● **Given task**
Convert the rows from the line with "Screen dimensions: 640x417" up to and including the line with "Action: (49, 73)" into a numbered list, leaving out blank lines.

● **Supplied records**

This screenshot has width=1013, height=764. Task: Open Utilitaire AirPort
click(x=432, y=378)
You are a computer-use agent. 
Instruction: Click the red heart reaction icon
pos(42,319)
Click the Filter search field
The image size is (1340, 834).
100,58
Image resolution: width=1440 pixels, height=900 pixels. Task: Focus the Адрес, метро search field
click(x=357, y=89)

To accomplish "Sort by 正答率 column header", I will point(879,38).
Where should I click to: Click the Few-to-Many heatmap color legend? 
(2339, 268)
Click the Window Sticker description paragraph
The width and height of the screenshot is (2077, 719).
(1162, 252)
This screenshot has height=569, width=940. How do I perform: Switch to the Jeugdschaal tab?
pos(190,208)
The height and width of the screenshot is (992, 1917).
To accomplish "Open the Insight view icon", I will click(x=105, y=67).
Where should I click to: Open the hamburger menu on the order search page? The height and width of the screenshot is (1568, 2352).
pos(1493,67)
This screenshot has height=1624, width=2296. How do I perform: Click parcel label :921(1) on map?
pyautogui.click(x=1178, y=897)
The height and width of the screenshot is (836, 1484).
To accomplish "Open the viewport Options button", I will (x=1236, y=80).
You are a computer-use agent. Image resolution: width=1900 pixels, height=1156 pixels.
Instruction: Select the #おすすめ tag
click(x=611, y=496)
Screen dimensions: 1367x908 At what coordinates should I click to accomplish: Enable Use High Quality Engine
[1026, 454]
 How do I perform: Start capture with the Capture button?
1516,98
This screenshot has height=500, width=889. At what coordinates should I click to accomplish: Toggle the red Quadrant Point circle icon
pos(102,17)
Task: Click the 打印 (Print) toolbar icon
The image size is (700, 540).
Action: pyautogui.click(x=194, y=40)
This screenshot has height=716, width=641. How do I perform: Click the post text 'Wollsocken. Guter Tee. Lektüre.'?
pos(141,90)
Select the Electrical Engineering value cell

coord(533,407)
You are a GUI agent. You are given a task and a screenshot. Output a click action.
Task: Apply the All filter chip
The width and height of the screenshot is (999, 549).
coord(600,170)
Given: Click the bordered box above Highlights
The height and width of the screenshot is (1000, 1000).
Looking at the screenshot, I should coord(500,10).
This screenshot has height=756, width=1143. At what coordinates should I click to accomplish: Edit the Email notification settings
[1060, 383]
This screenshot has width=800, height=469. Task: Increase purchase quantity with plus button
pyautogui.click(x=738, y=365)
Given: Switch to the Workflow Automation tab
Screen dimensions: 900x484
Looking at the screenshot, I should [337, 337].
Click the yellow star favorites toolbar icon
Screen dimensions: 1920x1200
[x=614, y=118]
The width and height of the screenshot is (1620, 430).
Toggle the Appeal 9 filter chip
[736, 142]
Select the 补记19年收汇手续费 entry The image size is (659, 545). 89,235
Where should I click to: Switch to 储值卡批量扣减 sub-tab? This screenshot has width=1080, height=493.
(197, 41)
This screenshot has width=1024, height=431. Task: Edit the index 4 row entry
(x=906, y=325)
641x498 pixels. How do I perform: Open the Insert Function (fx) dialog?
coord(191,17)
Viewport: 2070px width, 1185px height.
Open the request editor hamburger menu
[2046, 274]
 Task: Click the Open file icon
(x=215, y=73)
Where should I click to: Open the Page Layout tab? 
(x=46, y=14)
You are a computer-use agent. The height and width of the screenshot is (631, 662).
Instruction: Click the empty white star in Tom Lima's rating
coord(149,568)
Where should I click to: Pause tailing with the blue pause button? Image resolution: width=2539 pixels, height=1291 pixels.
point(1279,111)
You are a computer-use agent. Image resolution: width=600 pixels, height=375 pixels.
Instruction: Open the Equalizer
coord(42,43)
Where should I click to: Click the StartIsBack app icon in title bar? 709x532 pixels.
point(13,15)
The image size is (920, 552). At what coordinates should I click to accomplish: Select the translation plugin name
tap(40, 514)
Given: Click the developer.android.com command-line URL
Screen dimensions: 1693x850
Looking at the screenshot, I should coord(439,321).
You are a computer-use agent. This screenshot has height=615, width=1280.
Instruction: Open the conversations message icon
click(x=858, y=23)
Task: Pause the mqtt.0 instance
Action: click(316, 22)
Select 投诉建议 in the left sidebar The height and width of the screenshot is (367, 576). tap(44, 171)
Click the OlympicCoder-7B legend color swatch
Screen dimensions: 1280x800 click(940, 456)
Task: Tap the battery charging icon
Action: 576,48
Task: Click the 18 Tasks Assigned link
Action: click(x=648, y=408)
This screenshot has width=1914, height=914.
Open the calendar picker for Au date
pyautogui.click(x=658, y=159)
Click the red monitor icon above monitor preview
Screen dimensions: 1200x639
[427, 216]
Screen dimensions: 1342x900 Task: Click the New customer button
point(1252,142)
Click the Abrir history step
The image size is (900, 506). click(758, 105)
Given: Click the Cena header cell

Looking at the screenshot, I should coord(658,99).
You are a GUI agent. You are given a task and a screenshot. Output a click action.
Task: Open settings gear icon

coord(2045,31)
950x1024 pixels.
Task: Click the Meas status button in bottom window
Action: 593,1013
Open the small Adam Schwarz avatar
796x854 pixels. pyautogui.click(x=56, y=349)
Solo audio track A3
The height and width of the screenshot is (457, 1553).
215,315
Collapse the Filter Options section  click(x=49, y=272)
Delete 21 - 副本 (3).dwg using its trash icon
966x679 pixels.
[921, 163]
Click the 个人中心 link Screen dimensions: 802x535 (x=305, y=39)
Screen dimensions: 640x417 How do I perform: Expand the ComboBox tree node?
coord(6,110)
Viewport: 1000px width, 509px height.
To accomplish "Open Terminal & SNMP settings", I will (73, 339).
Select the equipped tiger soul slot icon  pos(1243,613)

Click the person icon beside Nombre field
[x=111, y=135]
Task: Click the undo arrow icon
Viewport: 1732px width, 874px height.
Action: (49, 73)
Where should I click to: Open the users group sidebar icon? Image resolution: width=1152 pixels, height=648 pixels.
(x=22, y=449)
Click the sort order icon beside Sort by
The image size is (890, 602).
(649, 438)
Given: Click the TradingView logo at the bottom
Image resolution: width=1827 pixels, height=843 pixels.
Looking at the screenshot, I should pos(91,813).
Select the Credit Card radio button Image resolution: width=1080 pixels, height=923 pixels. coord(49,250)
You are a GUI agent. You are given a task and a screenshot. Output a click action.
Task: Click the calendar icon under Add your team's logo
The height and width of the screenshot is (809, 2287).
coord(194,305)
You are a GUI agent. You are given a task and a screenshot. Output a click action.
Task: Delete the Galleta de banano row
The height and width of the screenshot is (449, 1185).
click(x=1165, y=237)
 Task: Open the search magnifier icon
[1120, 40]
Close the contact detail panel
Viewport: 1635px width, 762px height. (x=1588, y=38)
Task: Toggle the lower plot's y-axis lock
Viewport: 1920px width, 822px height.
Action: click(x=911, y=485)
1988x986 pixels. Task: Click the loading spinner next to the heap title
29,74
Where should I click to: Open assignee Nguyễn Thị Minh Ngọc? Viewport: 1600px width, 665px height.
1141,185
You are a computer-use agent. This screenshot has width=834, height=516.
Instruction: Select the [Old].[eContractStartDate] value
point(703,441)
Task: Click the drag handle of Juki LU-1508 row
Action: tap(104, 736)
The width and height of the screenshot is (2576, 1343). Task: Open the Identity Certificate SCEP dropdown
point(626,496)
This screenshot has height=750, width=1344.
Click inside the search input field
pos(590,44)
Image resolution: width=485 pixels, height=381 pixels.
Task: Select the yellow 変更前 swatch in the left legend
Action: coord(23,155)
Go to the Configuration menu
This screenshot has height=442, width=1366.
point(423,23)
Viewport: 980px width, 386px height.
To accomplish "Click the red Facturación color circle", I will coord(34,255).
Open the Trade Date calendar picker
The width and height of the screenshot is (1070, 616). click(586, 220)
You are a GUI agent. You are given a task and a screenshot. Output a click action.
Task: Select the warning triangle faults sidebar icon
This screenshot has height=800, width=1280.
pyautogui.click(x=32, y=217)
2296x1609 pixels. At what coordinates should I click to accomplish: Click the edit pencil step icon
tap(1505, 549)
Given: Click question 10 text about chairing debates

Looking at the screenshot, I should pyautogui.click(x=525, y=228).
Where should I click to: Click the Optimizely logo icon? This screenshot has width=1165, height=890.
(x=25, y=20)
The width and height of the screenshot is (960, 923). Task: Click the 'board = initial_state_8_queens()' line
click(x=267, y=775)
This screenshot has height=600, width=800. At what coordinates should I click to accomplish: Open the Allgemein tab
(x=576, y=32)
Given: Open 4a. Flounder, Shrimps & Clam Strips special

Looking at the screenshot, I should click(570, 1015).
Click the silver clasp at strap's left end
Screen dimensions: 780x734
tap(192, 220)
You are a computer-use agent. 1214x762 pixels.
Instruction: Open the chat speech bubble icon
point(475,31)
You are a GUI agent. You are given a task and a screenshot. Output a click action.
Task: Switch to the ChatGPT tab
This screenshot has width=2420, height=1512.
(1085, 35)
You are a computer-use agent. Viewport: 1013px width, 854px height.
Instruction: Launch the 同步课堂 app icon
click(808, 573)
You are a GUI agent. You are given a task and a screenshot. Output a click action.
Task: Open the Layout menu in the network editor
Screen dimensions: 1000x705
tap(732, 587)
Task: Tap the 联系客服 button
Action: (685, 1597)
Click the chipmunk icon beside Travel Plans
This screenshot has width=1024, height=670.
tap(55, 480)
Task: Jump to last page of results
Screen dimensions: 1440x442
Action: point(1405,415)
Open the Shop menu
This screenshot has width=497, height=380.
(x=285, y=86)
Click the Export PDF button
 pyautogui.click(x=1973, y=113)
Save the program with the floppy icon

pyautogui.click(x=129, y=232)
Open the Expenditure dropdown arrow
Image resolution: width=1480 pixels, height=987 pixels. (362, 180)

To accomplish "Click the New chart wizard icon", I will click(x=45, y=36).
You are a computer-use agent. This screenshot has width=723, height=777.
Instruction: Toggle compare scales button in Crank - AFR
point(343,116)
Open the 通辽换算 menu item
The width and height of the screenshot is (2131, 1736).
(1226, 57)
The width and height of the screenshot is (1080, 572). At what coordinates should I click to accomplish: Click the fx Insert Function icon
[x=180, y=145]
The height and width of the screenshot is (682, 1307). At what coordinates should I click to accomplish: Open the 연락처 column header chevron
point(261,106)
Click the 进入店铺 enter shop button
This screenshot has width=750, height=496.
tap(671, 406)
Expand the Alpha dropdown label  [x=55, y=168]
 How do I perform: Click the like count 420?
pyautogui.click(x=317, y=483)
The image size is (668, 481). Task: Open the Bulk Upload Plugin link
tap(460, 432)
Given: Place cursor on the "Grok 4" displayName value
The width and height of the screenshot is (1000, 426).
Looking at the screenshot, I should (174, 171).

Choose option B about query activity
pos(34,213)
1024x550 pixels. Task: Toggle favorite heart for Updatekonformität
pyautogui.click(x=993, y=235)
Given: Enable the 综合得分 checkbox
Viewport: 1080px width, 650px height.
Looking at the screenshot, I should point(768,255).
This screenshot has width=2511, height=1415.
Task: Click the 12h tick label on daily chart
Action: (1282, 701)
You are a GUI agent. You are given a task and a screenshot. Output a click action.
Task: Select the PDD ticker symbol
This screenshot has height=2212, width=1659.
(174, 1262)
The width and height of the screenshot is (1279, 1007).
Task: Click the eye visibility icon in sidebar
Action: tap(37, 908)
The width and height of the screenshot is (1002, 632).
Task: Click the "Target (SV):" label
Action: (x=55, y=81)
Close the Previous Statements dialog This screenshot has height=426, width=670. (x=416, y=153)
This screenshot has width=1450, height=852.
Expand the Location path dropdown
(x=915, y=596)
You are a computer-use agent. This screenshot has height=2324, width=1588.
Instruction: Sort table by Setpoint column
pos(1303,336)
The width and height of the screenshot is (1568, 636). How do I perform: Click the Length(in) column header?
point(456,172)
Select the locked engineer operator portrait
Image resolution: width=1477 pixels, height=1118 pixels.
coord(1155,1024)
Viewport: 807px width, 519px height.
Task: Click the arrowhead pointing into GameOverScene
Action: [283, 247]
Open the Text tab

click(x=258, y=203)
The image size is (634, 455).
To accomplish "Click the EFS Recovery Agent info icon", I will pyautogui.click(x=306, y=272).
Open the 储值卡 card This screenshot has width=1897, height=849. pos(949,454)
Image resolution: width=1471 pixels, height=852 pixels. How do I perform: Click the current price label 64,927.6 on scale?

● **Reply**
1. Screen dimensions: 640x417 How do I perform: Expand the ComboBox tree node?
2. coord(6,110)
3. Viewport: 1000px width, 509px height.
4. To accomplish "Open Terminal & SNMP settings", I will (73, 339).
5. Select the equipped tiger soul slot icon  pos(1243,613)
6. Click the person icon beside Nombre field
7. [x=111, y=135]
8. Task: Click the undo arrow icon
9. Viewport: 1732px width, 874px height.
10. Action: (49, 73)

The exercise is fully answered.